Engaged Selig Ernst as office-boy.
November 3, 1896
Received Election returns to-night at the Palma Club and looked in for a short time at the Union League. I am pleased with the turn of the popular tide in favor of M'Kinley and Hobart: it is the patriotic and just thing. Yet my satisfaction is not complete; there are those annoying deductions and reservations tobe made! A political conclusion is a compromise judgment.
November 5, 1896
Remember that codes of law, political platforms, systems of morals and religious creeds were meant for slaves. Rest in them unless you are strong enough to be free, and being strong do not abandon them altogether. Hold fast to the good things they contain: they contain some verities and Eternal principles to anchor by.
November 6, 1896
Walk with a clear clean directness for the right amid a world of wrongs.
November 9, 1896
This is the way the Newark Daily Advertiser sets me forth in to-day's issue:-- (article glued in as follows) Edwin Manners. The commanding abilities brought to bear in the defense of property and personal rights by the substantial and successful lawyers of Jersey City has given to the bar there a reputation exceeded by none in the State or elsewhere. Among the better known and more successful of the members of the profession there is Mr.

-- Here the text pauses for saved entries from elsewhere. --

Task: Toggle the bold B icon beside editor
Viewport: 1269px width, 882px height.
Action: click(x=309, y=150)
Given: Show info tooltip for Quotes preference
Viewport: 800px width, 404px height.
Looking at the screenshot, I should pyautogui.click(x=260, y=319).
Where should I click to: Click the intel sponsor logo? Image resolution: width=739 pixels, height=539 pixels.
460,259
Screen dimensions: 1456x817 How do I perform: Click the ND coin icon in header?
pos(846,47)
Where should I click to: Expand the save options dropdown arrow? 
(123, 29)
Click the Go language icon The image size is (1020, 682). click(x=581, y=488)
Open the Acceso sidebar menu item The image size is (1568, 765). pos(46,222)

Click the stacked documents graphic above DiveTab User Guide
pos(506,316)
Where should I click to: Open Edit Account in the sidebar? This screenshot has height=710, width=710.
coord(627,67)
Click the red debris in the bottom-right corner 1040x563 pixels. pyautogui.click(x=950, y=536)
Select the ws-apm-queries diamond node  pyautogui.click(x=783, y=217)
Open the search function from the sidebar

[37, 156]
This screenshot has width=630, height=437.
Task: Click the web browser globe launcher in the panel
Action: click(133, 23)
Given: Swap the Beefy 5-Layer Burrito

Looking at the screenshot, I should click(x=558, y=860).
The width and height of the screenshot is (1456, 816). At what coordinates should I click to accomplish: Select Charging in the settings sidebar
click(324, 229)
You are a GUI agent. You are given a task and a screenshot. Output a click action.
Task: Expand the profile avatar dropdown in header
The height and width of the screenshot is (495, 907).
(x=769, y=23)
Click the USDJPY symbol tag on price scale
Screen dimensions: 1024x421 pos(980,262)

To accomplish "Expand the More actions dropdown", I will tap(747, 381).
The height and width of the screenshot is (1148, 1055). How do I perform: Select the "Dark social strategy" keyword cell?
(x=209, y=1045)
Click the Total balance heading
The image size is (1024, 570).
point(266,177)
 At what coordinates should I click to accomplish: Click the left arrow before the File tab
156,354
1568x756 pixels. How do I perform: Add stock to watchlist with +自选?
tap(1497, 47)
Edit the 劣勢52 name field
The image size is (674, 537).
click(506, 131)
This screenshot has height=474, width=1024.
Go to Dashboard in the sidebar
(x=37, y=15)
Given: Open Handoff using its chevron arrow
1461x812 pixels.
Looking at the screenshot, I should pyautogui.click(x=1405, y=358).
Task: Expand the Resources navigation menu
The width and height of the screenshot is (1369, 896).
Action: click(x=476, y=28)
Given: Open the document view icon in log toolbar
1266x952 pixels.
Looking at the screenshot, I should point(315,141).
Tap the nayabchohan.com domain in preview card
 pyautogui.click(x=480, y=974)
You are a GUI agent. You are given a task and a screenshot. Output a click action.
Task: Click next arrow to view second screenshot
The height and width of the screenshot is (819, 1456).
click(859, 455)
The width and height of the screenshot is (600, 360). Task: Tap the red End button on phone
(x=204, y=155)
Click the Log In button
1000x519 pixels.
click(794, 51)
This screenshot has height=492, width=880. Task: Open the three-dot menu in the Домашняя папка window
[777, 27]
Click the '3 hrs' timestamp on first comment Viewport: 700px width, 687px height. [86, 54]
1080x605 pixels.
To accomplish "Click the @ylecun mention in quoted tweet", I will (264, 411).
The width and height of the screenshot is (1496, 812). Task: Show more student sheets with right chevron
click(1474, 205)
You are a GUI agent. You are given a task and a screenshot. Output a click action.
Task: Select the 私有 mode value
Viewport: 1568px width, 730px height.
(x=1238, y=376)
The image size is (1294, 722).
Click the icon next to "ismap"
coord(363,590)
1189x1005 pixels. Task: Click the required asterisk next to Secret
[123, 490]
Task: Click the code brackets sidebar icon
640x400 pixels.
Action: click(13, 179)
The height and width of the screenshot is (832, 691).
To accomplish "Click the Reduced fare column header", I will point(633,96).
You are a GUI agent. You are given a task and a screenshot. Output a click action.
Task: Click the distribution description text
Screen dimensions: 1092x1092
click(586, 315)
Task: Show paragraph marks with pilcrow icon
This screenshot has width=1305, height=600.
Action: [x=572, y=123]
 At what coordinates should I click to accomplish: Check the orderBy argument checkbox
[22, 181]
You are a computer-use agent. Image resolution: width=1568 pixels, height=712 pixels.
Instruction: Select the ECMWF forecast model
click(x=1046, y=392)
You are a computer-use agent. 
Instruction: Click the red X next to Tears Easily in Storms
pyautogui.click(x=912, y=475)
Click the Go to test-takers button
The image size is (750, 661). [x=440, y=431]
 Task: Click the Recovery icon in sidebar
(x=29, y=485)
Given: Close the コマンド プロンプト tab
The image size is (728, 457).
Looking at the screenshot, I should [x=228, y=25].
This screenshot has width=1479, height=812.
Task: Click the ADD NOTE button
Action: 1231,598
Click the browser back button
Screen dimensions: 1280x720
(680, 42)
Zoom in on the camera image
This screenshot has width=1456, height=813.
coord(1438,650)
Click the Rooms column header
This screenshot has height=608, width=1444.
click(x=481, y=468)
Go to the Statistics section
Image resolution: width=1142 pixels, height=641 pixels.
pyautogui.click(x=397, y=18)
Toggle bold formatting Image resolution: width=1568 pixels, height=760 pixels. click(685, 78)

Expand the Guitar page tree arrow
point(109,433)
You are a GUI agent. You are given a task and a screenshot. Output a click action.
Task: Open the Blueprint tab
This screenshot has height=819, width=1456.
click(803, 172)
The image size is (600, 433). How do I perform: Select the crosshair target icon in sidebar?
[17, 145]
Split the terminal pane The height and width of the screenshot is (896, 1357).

Edwin Manners, who was born in Jersey City, March 6, 1855, being a son of the late Hon. David S. Manners, who was in his lifetime one of the foremost citizens of Jersey City and for several terms its Mayor. Edwin Manners, after preliminary preparatory education, was graduated bachelor of arts and afterwards received the master's degree from Princeton, and his technical education was gained in the office of Collins & Corbin and at the Columbia Law School, from the degree of LL. B. in 1879. He was admitted to the bar of the State of New Jersey in 1880, and has since practiced in this State, now having his office at rooms 67 and 68, Fuller building, Jersey City. Mr. Edwin Manners devotes a large portion of his time to the management of the affairs of the estate left by his father, in addition to being engaged in general practice, and among the most prized features of his father's estate is included an excellent farm at Harlingen, N. J. Mr. Manners is well know as a man of superior attainments and abilities, and he is also very prominent in social affairs; is a member of the Hudson Democratic Society, the Club, the Sons of the American Revolution, and, in both personal and professional relations, he is widely known and highly esteemed. Mr. Manners has, among other valuable services, rendered able assistance in connection with the effort to procure an improved water supply for Jersey City. It was his father, while president of the Common Council and Mayor of Jersey City, who, with the late John D. Ward, was most influential in procuring the introduction of the Passaic water, which for a long time afterward furnished an excellent source of supply, but, the conditions having changed, as a consequence of pollutions from sewer and factory, the question of improved water supply is a most important one, and Mr. Manners is among the most active of those now trying to effect improved conditions in this regard. (end of article)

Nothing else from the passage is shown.